もう残り時間わずか。アディショナルタイムすらないぞ。
速度を上げよう。
「ほかは?」
「ほかって、どうしてそんなこと聞くわけ? うちのクラスに興味でもあるわけ?」
返事もだんだん忌々しそうになってきた。
ここはもう適当かますしかない。
「いや、俺らのクラスって、俺もそうだけど、東城とか、クラブ入ってる奴少ないじゃん。よそはどうなのかなって、ナニゲに聞いてみただけだよ」
「…」
く、しまった。
東城なんて名前出したの拙ったか。
「音楽系以外は、うちの部と、美術部、天文と…」
さっさと返事してこの場を離れたくなったのか、ちゃんと返事をしてくれるじゃないか!
そうそう、あと1人。
いるだろ、茶道部の奴が!
「ああ、茶道部にもいた」
「茶道部?」
「茶道部がどうかした?」
「あ、いや、かすみと同じ部かと思ってさ」
「…河合って子だよ。ほら、上級生に人気があるとかいう」
美砂、お前はほんといい妹だ。
名前を自ら持ち出してくれるとは、俺は嬉しいぞ。
「河合?」
もちろん俺は、そんな奴は知らないというフリをした。
「そんな、上級生に人気の1年生なんているのか?」
「そう。どこかの誰かとは大違いだけどね」
さりげなくムカつくことを言う奴だが、ここは我慢だ。
「何で人気なんだよ」
だが、美砂はそれには答えず、ごちそうさまと手を合わせると、食器を重ね始めた。
いかん、いつの間にか追い抜かれた。
このままでは部屋に帰ってしまう。
食器を洗うのは、料理当番である俺の役割でもある。
美砂はこの後はフリー。
部屋に戻ろうと思えば、今すぐ立ち去ることもできる。
ここまできて、一番大事なことが聞けないのか。
「分かんない。話したことないし。ああいうタイプ、嫌いだから。でも…」
「…」
「でも、なんか、尽くすタイプらしいよ、と・し・う・え・に。 聞いた話だけどね」
こう言うと美砂は急ににっこり微笑み、スマホの画面上で指を動かしながら部屋に戻っていってしまった。

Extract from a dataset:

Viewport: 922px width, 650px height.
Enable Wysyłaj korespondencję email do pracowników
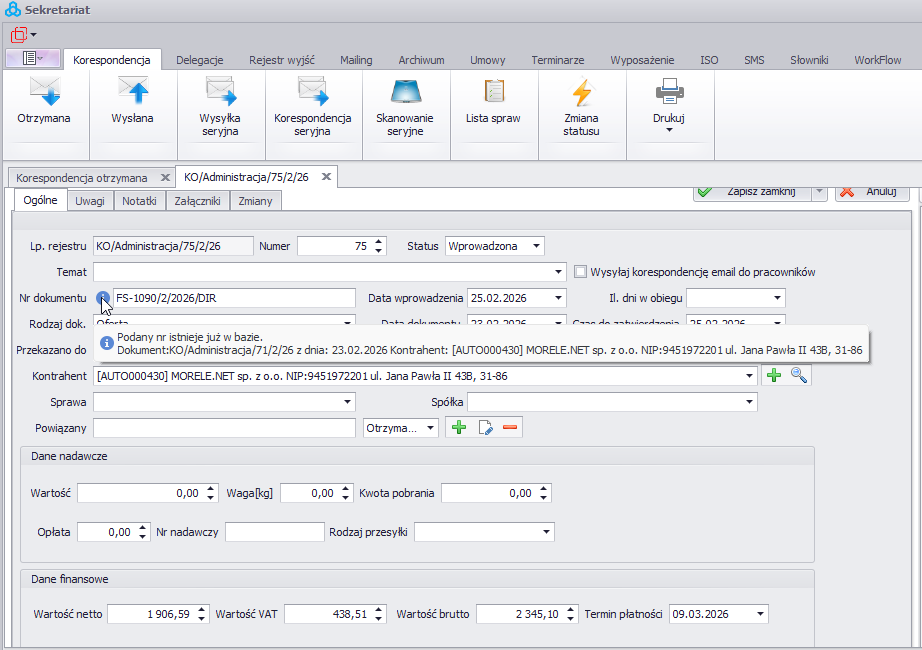pos(581,272)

結局、これだけ頑張っても情報として得るものはほとんどなかったと言って等しい。
しかし、最後に聞き出した「年上に尽くすタイプ」という言葉。
あれはまさに、俺が昼間、目の当たりにしたことだ。
それを裏打ちすることはできた美砂の情報。
これだけでも十分、妹に感謝しなければならないだろう。
ありがとう、美砂。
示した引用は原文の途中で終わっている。